À l’époque, mes connaissances en web n’étaient pas très éloquentes. Plusieurs versions du site ont existé, les unes sur les autres. J’ai eu la chance et le privilège de compter parmi mes amies une programmeuse dénommée Michèle, sans qui les pages du site auraient été un foutoir sans nom. Au fil des années, le site prenait de l’âge, et il devenait de plus en plus lourd à mettre à jour. C’est ainsi qu’est né Theatre.quebec, son successeur. Monté en WordPress, avec des extensions qui venaient pallier mes connaissances boiteuses, je m’étais dit que le nouveau design allait donner un nouveau souffle au site.
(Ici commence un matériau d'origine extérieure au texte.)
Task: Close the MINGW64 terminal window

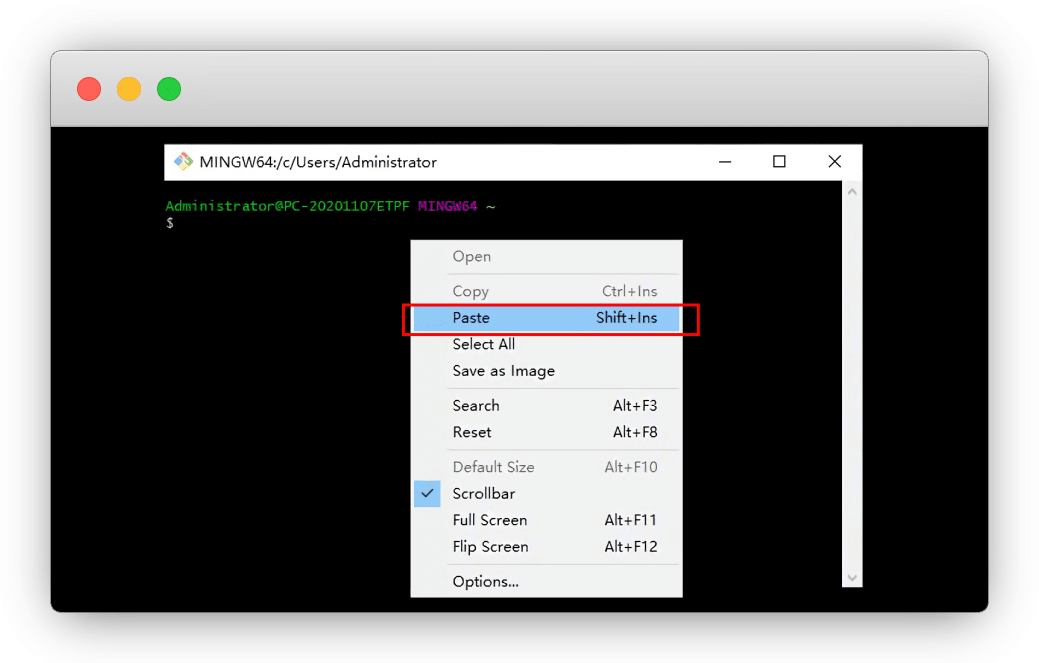Action: point(834,162)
Malheureusement, toute technologie que l’on maitrise de manière approximative finit toujours par lâcher. Ironiquement, c’est ce qui avait fait la renommée de MonTheatre qui céda en premier : notre calendrier. En septembre 2022, nous avions plus de deux cents spectacles inscrits dans notre base de données. En octobre : plus rien ne fonctionnait. C’était le début de la fin.
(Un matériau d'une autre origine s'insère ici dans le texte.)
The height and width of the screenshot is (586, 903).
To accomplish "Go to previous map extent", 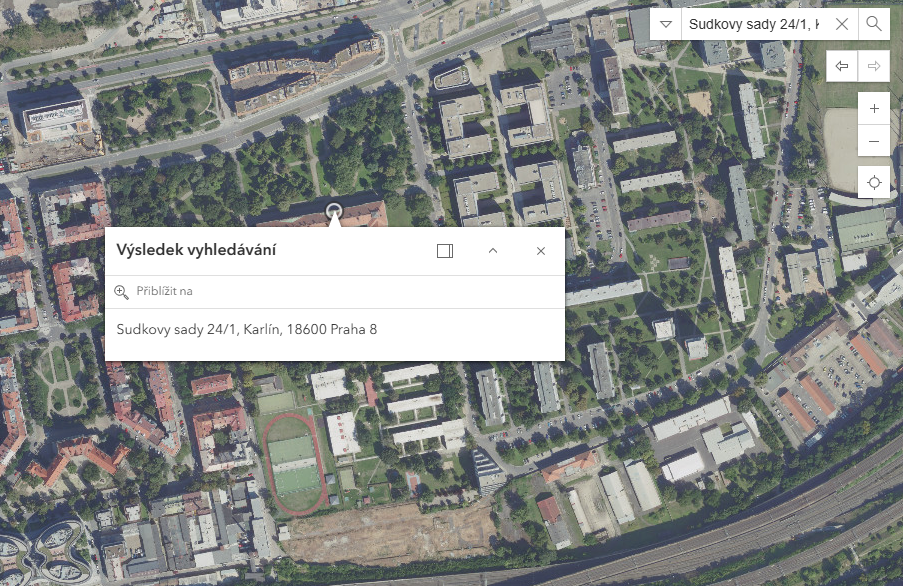I will [842, 66].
Vingt-deux ans de couverture, ça use. Certaines années, j’ai vu plus d’une centaine de pièces de théâtre, toutes analysées, toutes critiquées. Bon, certains textes étaient franchement meilleurs que d’autres, j’en conviens, mais je peux compter sur les doigts d’une seule main les papiers que j’ai refusé d’écrire en 20 quelques années de carrière après avoir assisté à un spectacle, pour ne pas nuire à celui-ci.
Vingt-deux ans de couverture, ça fatigue. Ma curiosité s’est effritée avec le temps, et mon plaisir aussi. Ajoutez une pandémie mondiale, la difficulté de recruter de nouveaux journalistes, et vous aurez les indices pour découvrir le fin mot de cette histoire.
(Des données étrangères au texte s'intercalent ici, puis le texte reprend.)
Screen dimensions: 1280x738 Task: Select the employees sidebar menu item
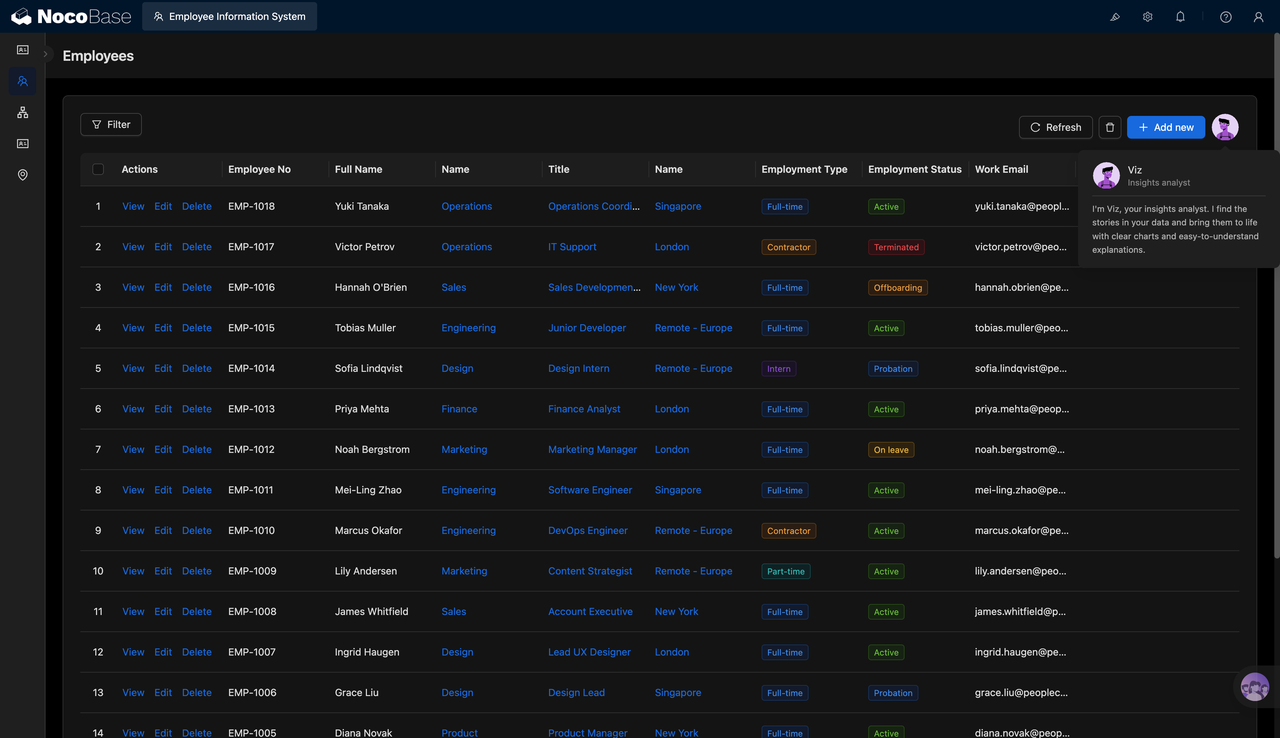point(22,81)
Nous sommes au paragraphe 21. Je dois donc annoncer la funeste nouvelle : l’aventure MonTheatre/Theatre.quebec se termine ici. Il n’y aura pas de 23e saison pour nous. Le site ferme ses portes.
MonTheatre et Théâtre.Québec furent des sites qui ont pu faire, avec fierté, la promotion du théâtre au Québec (et au-delà, de Toronto à Avignon en passant par le Saguenay!), grâce à un calendrier, à des critiques, une revue de l’actualité théâtrale, mais aussi de nombreuses entrevues, des entretiens, des articles et même une balladodiffusion de trois saisons. Tout est encore disponible.
Cette tirade, je l’ai écrite pour rendre hommage et remercier toutes les personnes qui ont participé de près ou de loin au site (collaborateurs et collaboratrices, producteurs, productrices, salles, festivals, acteurs et actrices, boîtes de communications…), et vous remercier, lecteurs, lectrices, vous qui nous avez suivis tout au long de ces années. J’aurai eu un plaisir fou à écrire, mais aussi à lire mes collègues et à les publier, avec fierté et honneur, donnant la parole à de nombreux amateurs et nombreuses amatrices de cet art divinement humain, qu’est le théâtre.
»
L’homme essuie une larme.
Il recule doucement pour sortir du faisceau de lumière que crache le projecteur et disparaître dans la pénombre.
Le rideau tombe.
Le site MonTheatre.qc.ca et Theatre.Quebec resteront accessibles durant un certain temps, pour des fins d’accès d’archives.